• Input material:
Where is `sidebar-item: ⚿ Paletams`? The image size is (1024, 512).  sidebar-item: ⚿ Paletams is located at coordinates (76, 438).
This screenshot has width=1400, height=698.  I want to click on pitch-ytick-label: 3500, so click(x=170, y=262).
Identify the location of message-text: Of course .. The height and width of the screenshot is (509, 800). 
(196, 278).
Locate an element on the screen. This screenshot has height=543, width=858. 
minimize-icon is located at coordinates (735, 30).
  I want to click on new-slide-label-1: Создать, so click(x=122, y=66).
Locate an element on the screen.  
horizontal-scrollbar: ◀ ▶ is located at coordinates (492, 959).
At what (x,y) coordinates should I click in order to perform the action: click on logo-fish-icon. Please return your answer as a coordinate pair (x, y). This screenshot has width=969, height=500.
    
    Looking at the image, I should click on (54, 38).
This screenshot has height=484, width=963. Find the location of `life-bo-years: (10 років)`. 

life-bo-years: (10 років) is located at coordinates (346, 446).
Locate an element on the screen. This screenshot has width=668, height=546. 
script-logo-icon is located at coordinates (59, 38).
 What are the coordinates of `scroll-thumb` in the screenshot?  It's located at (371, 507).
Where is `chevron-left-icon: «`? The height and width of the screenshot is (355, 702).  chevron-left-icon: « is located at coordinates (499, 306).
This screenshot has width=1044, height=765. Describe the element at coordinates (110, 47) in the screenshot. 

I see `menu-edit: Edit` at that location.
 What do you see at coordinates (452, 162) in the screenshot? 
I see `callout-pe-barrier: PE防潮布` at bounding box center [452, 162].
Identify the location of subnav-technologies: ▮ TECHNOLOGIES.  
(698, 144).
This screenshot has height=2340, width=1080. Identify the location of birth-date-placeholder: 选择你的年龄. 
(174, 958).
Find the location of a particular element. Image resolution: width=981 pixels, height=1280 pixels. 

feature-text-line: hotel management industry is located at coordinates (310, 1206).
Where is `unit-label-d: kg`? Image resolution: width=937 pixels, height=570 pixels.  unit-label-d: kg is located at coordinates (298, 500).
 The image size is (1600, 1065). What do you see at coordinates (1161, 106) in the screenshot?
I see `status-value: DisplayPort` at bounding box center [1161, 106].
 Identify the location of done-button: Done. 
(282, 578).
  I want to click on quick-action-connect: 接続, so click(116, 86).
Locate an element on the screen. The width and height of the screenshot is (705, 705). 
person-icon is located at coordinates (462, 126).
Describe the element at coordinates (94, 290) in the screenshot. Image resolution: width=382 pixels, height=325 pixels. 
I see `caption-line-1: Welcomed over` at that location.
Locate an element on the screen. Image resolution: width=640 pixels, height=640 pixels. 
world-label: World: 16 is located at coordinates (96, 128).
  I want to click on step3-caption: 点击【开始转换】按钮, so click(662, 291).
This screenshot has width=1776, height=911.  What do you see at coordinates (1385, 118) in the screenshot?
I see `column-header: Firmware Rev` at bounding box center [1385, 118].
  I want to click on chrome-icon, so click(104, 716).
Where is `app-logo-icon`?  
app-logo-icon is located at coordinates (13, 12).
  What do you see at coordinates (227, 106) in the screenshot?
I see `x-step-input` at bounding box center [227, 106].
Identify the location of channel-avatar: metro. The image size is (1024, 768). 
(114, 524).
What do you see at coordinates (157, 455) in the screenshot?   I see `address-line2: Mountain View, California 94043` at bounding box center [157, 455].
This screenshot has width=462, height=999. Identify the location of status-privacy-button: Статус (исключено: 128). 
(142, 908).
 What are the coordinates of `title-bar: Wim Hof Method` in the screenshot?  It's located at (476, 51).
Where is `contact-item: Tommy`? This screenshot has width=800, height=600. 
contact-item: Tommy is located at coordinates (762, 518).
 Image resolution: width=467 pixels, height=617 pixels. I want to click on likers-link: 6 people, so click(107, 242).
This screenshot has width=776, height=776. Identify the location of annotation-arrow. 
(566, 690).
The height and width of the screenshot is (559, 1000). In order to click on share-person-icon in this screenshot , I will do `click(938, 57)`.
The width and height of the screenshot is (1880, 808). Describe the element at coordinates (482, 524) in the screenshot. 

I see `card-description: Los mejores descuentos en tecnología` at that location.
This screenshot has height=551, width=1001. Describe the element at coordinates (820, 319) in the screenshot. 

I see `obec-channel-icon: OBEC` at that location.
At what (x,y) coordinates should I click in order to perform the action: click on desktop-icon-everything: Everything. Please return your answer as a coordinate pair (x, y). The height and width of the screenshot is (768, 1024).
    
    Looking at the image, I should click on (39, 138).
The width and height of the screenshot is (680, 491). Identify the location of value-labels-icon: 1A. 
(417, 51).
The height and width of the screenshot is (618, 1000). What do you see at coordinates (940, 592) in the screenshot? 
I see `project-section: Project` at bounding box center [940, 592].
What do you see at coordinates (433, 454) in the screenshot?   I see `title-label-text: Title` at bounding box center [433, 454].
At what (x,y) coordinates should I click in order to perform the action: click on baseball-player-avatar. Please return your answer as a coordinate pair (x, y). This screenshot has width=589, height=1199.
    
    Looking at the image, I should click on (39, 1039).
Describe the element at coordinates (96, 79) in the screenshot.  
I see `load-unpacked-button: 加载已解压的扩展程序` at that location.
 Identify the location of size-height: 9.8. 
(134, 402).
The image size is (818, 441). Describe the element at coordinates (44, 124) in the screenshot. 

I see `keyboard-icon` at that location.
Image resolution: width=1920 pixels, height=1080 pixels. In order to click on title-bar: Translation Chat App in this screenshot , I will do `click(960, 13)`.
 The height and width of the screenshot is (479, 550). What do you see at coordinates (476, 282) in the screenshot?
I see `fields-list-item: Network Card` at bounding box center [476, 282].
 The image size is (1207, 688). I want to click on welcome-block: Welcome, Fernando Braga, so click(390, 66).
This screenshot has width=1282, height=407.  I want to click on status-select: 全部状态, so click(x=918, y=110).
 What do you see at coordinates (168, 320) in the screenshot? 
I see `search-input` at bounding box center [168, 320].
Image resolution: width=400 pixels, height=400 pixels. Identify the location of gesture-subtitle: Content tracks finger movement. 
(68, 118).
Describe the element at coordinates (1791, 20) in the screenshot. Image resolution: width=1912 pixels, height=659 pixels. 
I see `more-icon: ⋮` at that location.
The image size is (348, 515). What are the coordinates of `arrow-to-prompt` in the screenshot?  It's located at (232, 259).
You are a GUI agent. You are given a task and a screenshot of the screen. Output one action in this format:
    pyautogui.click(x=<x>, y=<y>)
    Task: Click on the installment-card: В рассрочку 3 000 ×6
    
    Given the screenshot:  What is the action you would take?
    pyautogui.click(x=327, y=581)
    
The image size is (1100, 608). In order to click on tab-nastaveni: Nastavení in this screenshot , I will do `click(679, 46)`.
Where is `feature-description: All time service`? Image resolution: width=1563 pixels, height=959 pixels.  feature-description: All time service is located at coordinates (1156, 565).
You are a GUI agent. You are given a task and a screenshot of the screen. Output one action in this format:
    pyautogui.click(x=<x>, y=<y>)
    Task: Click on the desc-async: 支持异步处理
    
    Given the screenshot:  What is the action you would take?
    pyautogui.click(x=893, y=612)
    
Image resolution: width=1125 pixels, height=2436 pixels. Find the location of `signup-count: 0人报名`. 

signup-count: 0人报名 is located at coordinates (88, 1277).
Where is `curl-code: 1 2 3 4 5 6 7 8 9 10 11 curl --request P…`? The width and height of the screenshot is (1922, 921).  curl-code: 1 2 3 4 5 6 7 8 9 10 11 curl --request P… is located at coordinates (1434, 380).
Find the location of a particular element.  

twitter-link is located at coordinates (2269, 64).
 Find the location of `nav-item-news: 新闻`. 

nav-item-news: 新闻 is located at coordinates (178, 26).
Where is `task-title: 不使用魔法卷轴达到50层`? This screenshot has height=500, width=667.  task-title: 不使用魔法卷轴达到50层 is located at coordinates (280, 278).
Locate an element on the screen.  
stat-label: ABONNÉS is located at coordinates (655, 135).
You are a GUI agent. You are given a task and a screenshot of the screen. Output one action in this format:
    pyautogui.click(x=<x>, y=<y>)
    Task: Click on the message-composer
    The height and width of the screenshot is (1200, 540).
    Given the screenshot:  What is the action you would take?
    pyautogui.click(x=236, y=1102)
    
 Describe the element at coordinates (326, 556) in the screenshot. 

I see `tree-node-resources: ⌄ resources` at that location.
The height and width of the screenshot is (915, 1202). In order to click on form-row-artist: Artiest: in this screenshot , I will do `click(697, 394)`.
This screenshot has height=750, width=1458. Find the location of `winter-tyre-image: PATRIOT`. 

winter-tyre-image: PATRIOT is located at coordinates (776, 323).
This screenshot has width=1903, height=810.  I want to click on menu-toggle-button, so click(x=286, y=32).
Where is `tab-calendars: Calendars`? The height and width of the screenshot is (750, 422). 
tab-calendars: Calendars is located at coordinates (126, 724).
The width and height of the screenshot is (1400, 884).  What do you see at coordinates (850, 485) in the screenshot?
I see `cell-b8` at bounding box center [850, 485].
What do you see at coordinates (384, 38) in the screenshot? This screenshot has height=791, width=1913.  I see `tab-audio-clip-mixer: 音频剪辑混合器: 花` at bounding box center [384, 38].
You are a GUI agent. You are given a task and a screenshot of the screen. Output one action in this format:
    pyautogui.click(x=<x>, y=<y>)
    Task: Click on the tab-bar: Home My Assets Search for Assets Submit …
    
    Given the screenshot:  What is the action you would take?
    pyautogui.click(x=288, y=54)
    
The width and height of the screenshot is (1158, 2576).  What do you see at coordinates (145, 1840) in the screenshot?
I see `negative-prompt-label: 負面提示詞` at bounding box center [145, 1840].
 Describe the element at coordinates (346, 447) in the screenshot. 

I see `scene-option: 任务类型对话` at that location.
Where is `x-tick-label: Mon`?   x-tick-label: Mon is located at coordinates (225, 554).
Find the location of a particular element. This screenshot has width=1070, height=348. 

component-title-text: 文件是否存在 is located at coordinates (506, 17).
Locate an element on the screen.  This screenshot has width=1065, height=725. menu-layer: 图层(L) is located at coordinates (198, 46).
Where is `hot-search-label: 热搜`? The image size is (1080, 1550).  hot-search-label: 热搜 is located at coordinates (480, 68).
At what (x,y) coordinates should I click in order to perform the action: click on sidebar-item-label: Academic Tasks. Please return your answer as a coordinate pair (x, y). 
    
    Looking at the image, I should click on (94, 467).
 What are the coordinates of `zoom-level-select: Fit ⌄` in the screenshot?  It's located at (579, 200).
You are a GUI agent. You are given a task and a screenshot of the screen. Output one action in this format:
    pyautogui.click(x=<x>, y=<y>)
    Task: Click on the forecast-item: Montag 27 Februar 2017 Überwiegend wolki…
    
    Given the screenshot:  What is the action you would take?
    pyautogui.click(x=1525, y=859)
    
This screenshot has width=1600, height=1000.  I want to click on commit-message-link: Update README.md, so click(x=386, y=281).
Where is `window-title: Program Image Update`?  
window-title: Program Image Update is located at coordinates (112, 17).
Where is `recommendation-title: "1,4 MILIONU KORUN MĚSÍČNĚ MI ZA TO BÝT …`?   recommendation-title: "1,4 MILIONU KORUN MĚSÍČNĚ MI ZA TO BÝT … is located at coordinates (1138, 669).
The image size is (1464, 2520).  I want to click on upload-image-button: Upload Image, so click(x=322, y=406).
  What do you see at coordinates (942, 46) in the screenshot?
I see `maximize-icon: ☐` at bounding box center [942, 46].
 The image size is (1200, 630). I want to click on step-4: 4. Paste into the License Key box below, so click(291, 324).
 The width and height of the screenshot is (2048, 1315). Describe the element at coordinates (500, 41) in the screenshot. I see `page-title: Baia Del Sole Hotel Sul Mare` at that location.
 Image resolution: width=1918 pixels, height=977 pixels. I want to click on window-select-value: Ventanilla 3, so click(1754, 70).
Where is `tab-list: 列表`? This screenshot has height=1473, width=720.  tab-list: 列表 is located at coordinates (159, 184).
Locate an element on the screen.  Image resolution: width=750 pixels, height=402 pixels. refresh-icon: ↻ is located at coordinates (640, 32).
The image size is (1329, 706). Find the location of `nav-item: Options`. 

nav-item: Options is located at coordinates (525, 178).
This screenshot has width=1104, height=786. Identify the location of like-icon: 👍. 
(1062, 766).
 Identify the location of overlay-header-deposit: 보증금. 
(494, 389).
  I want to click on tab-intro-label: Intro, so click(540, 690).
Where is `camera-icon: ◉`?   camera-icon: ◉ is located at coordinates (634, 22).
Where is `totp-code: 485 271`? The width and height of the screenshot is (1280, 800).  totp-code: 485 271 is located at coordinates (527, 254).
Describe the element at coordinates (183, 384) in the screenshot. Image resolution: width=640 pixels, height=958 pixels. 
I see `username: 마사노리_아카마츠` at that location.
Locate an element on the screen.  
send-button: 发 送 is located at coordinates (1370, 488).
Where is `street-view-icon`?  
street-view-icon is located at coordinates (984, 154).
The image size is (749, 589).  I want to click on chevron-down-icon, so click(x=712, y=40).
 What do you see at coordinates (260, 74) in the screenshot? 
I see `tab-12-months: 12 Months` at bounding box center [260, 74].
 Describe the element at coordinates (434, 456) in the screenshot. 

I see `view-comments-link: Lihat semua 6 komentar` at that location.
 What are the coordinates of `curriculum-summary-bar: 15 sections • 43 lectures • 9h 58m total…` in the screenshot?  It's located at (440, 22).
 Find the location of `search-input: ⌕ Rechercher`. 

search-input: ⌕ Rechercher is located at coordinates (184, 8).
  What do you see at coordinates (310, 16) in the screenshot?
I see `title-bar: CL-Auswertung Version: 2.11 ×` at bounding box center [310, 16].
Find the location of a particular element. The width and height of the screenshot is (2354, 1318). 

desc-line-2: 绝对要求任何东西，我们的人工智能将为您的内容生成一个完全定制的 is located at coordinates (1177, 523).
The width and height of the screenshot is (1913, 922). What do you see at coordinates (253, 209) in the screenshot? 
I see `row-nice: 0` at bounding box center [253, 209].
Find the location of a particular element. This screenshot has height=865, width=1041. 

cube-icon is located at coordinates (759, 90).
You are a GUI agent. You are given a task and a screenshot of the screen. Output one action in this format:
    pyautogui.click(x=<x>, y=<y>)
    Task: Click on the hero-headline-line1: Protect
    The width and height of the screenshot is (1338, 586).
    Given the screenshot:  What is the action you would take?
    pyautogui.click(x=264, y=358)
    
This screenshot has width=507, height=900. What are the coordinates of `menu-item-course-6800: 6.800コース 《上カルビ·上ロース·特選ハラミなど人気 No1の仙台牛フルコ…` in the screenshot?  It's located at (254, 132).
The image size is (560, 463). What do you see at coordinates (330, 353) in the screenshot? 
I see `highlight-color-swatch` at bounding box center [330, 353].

• What you have to do: Retype everything in the records from the line containing "This screenshot has width=1104, height=786." down to the line containing "at (440, 22).", with both of those lines included.

• Solution to this problem:
This screenshot has width=1104, height=786. Identify the location of like-icon: 👍. 
(1062, 766).
 Identify the location of overlay-header-deposit: 보증금. 
(494, 389).
  I want to click on tab-intro-label: Intro, so click(540, 690).
Where is `camera-icon: ◉`?   camera-icon: ◉ is located at coordinates (634, 22).
Where is `totp-code: 485 271`? The width and height of the screenshot is (1280, 800).  totp-code: 485 271 is located at coordinates (527, 254).
Describe the element at coordinates (183, 384) in the screenshot. Image resolution: width=640 pixels, height=958 pixels. 
I see `username: 마사노리_아카마츠` at that location.
Locate an element on the screen.  
send-button: 发 送 is located at coordinates (1370, 488).
Where is `street-view-icon`?  
street-view-icon is located at coordinates (984, 154).
The image size is (749, 589).  I want to click on chevron-down-icon, so click(x=712, y=40).
 What do you see at coordinates (260, 74) in the screenshot? 
I see `tab-12-months: 12 Months` at bounding box center [260, 74].
 Describe the element at coordinates (434, 456) in the screenshot. 

I see `view-comments-link: Lihat semua 6 komentar` at that location.
 What are the coordinates of `curriculum-summary-bar: 15 sections • 43 lectures • 9h 58m total…` in the screenshot?  It's located at (440, 22).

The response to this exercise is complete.